Using the data below, return the stretch from the line that contains "Description [tab] (261, 842)" through the line that contains "Zaloguj się (688, 34)", both included, exactly as it stands and nothing beyond it.

Stored records |
============================================================
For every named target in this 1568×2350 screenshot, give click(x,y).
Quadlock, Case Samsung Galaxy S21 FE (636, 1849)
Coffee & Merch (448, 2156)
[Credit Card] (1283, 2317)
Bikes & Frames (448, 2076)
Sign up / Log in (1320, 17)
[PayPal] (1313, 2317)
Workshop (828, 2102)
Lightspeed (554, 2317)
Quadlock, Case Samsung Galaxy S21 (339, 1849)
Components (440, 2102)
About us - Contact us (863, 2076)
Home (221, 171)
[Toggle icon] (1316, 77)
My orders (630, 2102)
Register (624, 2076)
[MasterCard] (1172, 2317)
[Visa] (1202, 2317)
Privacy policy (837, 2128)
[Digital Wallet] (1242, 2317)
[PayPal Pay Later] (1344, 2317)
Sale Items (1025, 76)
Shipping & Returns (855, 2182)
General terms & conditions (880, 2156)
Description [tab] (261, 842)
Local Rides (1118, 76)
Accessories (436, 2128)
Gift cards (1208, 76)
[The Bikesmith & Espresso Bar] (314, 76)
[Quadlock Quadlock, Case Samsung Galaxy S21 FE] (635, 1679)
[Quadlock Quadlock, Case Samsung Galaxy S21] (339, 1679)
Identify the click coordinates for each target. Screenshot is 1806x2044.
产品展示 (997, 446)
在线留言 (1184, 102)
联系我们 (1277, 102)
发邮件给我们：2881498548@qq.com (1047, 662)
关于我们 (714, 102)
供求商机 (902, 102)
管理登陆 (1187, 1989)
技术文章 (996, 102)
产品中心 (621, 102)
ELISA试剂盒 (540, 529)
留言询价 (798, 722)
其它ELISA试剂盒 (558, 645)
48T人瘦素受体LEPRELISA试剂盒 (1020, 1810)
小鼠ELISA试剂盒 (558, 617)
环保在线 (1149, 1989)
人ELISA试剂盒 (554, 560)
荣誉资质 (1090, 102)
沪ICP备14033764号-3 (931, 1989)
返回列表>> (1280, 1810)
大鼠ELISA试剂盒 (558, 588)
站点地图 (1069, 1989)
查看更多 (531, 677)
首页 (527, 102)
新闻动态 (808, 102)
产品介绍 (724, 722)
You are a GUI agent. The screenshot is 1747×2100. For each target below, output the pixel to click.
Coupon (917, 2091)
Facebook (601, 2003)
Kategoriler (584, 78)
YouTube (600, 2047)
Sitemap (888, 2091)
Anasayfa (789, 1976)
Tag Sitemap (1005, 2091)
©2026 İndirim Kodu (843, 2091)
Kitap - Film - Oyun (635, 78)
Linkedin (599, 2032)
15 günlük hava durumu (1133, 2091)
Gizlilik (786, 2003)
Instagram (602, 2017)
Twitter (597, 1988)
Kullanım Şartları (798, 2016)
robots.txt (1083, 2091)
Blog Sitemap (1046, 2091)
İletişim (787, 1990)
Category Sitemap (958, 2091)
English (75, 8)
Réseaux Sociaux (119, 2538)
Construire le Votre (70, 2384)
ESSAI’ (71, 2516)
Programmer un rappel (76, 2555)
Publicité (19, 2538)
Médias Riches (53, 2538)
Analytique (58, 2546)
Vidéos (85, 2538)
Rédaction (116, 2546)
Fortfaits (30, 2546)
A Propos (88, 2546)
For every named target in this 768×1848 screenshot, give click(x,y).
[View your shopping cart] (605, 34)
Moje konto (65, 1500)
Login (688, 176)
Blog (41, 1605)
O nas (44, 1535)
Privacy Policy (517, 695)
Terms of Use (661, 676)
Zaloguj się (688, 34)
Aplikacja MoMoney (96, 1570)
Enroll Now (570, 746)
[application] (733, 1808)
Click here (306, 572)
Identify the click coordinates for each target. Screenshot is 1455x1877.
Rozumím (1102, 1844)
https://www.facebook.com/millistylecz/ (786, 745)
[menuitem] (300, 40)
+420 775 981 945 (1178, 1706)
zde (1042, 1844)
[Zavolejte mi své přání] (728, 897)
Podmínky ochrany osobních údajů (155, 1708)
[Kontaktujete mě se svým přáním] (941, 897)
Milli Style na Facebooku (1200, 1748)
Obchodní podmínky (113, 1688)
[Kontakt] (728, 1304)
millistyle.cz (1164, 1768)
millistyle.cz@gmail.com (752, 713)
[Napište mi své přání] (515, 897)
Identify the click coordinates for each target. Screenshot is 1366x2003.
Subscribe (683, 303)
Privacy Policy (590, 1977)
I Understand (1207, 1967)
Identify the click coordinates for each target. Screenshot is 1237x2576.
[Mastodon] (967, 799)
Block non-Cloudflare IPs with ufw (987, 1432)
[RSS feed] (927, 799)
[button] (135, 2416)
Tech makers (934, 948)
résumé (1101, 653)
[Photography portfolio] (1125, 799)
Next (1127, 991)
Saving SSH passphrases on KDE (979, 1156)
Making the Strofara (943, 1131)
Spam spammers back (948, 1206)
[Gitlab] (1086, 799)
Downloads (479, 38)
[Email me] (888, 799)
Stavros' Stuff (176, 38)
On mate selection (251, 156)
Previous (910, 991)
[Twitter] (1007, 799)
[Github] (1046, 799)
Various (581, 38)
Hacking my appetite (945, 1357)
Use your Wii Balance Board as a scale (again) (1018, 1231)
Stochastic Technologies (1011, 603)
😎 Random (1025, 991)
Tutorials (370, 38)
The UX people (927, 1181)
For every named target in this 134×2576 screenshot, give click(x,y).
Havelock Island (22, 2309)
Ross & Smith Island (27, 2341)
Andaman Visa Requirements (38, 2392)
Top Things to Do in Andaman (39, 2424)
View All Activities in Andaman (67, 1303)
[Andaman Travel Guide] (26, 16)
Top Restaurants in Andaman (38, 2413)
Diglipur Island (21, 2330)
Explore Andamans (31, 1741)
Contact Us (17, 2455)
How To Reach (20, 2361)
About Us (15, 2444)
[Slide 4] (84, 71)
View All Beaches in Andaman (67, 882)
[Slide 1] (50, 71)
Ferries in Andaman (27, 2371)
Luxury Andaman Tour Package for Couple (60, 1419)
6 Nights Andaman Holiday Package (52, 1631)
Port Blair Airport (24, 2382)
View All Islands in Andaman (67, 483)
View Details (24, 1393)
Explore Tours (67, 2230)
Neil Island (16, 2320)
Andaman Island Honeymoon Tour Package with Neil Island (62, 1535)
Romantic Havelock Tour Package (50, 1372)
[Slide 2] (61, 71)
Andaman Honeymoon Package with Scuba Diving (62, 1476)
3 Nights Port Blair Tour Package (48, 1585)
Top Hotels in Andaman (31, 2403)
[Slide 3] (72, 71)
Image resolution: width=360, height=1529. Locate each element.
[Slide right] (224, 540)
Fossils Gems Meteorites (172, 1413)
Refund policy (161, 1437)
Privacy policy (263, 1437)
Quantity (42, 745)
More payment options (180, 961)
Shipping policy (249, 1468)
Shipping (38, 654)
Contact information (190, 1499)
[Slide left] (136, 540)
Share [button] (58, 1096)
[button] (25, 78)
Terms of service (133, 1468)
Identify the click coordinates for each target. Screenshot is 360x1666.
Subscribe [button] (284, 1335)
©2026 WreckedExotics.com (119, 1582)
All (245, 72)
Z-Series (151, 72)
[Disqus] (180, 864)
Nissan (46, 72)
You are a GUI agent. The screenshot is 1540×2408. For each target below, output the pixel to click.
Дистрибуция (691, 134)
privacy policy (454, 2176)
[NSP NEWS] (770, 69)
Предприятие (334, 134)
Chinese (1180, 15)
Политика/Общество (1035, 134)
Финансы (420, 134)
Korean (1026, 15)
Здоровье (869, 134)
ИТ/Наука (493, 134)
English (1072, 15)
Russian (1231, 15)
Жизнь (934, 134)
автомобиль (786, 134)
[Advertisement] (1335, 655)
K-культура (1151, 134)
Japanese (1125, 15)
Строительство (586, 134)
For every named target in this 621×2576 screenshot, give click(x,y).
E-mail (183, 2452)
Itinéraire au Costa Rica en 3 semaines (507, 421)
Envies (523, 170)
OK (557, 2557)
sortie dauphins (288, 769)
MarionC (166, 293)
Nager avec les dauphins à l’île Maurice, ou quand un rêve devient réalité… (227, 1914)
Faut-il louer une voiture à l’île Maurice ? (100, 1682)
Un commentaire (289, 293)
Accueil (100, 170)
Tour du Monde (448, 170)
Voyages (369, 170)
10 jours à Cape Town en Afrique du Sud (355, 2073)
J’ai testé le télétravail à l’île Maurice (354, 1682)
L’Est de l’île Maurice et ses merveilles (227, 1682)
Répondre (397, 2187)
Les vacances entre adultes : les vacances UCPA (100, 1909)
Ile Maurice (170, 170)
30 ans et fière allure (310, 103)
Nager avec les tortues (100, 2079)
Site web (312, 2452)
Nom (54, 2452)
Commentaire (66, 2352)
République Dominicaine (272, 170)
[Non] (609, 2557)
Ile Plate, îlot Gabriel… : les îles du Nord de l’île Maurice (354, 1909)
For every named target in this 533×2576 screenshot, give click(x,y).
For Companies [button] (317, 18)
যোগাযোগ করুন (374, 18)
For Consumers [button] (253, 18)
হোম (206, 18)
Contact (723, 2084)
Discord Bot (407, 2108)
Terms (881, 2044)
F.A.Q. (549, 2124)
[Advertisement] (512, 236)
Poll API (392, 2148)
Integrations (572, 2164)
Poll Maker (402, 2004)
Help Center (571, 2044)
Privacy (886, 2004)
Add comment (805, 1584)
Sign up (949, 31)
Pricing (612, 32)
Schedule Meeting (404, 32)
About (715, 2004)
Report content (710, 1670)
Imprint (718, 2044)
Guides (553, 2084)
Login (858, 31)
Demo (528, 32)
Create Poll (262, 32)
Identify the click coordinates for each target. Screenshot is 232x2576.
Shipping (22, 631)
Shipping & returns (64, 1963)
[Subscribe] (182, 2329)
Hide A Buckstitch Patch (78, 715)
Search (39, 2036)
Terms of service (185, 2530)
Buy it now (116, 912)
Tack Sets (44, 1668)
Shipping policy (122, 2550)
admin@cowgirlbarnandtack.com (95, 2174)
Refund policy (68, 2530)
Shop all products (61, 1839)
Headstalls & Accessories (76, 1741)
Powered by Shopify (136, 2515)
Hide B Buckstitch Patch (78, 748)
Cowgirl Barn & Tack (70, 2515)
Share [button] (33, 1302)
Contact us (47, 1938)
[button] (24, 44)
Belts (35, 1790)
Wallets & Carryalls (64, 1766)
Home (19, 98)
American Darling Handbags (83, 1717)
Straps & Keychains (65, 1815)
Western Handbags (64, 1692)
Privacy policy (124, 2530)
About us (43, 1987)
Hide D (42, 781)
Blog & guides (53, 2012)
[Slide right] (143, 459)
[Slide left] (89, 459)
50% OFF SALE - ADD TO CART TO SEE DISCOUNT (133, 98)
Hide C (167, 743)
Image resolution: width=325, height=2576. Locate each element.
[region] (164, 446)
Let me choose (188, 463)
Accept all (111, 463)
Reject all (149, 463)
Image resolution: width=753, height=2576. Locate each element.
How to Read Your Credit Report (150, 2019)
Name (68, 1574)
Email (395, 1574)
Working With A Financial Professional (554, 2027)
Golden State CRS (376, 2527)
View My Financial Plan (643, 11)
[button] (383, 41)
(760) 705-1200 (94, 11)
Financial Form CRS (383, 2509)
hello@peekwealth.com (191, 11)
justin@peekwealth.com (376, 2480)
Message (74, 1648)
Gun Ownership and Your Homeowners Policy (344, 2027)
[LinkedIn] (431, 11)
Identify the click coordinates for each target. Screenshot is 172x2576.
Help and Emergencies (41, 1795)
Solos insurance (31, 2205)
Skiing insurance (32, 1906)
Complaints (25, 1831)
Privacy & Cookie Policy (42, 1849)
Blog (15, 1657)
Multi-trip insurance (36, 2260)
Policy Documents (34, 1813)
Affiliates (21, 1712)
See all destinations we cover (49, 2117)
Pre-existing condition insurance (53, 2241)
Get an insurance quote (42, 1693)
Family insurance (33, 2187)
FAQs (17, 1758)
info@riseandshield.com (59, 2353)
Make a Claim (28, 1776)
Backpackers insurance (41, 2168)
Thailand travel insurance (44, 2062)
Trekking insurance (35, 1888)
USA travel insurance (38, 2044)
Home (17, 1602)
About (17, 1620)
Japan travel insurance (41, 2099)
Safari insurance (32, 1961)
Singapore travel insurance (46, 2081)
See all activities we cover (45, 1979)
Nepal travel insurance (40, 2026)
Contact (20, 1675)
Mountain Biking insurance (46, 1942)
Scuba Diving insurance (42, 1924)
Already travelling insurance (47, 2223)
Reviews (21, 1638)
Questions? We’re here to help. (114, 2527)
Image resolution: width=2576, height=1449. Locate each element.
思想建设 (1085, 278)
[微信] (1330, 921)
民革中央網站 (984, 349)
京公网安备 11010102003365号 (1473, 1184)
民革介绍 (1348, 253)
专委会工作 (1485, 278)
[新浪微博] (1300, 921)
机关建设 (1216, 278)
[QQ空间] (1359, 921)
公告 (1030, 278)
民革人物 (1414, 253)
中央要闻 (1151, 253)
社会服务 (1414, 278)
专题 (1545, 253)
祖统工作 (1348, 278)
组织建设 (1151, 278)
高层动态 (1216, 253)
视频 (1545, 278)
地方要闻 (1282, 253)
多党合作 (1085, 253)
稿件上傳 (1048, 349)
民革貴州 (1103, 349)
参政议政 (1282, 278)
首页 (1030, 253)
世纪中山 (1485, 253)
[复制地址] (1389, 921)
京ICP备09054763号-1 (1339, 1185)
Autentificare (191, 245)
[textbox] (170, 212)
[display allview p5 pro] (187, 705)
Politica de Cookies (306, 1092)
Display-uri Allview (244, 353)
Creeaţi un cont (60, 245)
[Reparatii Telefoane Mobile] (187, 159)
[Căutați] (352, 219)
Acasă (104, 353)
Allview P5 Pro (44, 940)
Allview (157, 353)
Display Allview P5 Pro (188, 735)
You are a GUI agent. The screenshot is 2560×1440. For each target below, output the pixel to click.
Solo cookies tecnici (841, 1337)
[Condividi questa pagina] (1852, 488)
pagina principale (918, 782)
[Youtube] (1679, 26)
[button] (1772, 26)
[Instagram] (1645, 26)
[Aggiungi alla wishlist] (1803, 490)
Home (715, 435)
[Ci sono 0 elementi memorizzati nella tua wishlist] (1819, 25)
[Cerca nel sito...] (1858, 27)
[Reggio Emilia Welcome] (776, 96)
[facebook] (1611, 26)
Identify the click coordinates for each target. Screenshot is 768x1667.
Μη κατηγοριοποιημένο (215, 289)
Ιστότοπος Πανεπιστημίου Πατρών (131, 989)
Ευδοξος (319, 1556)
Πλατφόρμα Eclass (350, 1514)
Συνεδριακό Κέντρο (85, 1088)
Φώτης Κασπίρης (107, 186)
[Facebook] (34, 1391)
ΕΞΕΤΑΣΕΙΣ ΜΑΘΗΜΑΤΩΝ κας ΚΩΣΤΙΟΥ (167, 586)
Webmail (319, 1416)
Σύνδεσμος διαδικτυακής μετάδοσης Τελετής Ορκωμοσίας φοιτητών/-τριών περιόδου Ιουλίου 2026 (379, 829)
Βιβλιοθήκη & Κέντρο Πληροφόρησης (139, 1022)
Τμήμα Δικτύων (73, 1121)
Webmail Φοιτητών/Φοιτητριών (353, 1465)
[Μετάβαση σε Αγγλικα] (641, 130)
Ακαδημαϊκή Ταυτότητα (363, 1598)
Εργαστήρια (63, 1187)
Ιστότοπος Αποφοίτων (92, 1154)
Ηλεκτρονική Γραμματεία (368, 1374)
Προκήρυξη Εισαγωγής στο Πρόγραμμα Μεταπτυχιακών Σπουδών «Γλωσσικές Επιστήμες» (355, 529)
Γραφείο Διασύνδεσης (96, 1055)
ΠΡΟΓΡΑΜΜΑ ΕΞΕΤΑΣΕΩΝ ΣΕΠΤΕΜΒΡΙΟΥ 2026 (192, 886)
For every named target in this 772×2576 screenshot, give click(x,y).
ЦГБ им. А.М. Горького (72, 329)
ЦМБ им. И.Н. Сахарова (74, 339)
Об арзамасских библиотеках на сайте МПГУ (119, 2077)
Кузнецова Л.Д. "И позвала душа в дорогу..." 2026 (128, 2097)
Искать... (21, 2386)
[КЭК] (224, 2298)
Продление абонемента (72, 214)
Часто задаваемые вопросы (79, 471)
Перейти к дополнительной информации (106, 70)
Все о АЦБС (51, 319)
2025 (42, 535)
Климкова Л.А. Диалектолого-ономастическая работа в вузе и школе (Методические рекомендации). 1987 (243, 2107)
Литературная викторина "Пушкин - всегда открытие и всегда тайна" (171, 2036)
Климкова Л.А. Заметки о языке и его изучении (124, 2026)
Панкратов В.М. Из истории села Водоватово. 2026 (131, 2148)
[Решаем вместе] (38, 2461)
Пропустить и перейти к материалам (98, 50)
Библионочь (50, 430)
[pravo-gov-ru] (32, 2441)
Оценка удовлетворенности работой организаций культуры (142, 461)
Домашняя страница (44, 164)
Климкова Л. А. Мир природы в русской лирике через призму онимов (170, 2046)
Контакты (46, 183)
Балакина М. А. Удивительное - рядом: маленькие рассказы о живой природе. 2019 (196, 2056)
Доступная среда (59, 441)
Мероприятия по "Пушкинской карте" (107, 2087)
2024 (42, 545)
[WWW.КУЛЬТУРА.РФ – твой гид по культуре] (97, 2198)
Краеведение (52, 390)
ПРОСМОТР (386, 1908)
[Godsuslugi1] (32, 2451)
============================================================
Response to the task |
Description [tab] (261, 842)
Local Rides (1118, 76)
Accessories (436, 2128)
Gift cards (1208, 76)
[The Bikesmith & Espresso Bar] (314, 76)
[Quadlock Quadlock, Case Samsung Galaxy S21 FE] (635, 1679)
[Quadlock Quadlock, Case Samsung Galaxy S21] (339, 1679)
Identify the click coordinates for each target. Screenshot is 1806x2044.
产品展示 (997, 446)
在线留言 (1184, 102)
联系我们 (1277, 102)
发邮件给我们：2881498548@qq.com (1047, 662)
关于我们 (714, 102)
供求商机 (902, 102)
管理登陆 (1187, 1989)
技术文章 (996, 102)
产品中心 (621, 102)
ELISA试剂盒 (540, 529)
留言询价 (798, 722)
其它ELISA试剂盒 (558, 645)
48T人瘦素受体LEPRELISA试剂盒 (1020, 1810)
小鼠ELISA试剂盒 (558, 617)
环保在线 (1149, 1989)
人ELISA试剂盒 (554, 560)
荣誉资质 (1090, 102)
沪ICP备14033764号-3 (931, 1989)
返回列表>> (1280, 1810)
大鼠ELISA试剂盒 (558, 588)
站点地图 (1069, 1989)
查看更多 (531, 677)
首页 (527, 102)
新闻动态 (808, 102)
产品介绍 (724, 722)
You are a GUI agent. The screenshot is 1747×2100. For each target below, output the pixel to click.
Coupon (917, 2091)
Facebook (601, 2003)
Kategoriler (584, 78)
YouTube (600, 2047)
Sitemap (888, 2091)
Anasayfa (789, 1976)
Tag Sitemap (1005, 2091)
©2026 İndirim Kodu (843, 2091)
Kitap - Film - Oyun (635, 78)
Linkedin (599, 2032)
15 günlük hava durumu (1133, 2091)
Gizlilik (786, 2003)
Instagram (602, 2017)
Twitter (597, 1988)
Kullanım Şartları (798, 2016)
robots.txt (1083, 2091)
Blog Sitemap (1046, 2091)
İletişim (787, 1990)
Category Sitemap (958, 2091)
English (75, 8)
Réseaux Sociaux (119, 2538)
Construire le Votre (70, 2384)
ESSAI’ (71, 2516)
Programmer un rappel (76, 2555)
Publicité (19, 2538)
Médias Riches (53, 2538)
Analytique (58, 2546)
Vidéos (85, 2538)
Rédaction (116, 2546)
Fortfaits (30, 2546)
A Propos (88, 2546)
For every named target in this 768×1848 screenshot, give click(x,y).
[View your shopping cart] (605, 34)
Moje konto (65, 1500)
Login (688, 176)
Blog (41, 1605)
O nas (44, 1535)
Privacy Policy (517, 695)
Terms of Use (661, 676)
Zaloguj się (688, 34)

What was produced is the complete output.